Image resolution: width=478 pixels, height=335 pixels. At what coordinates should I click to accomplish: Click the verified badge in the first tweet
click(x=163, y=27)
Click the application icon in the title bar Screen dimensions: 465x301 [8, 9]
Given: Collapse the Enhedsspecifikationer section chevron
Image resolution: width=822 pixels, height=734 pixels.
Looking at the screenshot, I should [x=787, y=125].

---

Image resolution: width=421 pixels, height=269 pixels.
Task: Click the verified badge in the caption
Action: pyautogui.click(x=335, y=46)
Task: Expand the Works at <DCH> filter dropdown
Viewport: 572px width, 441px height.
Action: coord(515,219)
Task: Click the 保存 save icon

*TASK GOAL*. Report every line of the material above in which "icon" appears.

*EXPECTED ANSWER*.
Click the application icon in the title bar Screen dimensions: 465x301 [8, 9]
Task: Click the 保存 save icon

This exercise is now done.